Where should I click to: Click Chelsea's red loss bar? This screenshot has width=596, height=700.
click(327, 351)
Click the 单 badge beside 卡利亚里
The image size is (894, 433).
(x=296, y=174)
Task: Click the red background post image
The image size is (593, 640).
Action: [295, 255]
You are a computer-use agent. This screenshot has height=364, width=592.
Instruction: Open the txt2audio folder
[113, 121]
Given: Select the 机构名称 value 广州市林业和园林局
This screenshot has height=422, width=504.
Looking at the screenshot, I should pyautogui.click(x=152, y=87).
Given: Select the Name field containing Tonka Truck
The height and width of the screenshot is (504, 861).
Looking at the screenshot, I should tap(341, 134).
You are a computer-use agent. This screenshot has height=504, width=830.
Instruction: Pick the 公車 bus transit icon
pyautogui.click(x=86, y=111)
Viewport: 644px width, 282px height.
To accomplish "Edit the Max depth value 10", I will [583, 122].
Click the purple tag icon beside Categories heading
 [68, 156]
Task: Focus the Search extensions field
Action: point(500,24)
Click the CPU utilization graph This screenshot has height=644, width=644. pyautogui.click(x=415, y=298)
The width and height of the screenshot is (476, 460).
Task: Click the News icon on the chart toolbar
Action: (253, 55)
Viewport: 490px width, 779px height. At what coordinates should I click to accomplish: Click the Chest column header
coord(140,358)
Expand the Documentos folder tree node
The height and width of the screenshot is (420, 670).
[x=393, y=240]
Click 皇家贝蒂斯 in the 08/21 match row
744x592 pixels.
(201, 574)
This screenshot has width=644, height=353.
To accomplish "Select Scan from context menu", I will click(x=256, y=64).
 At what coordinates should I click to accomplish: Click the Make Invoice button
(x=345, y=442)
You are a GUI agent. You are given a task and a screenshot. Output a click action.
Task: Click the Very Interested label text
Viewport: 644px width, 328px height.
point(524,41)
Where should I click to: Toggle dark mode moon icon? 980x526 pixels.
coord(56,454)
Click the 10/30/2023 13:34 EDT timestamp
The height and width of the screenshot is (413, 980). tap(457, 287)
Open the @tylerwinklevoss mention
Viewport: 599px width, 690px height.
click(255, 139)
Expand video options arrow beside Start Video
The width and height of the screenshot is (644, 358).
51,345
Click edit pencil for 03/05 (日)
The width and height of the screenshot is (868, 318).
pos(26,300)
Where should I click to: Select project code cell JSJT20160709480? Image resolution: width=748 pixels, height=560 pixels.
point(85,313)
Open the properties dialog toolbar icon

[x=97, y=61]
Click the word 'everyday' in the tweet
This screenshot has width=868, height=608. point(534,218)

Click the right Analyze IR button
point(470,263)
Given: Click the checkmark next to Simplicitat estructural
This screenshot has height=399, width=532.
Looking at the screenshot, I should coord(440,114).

----------

Exercise » The records are given above. Copy each line in them that holds "agent".

Task answer »
You are a computer-use agent. This screenshot has height=364, width=592.
You are a computer-use agent. This screenshot has height=504, width=830.
You are a GUI agent. You are given a task and a screenshot. Output a click action.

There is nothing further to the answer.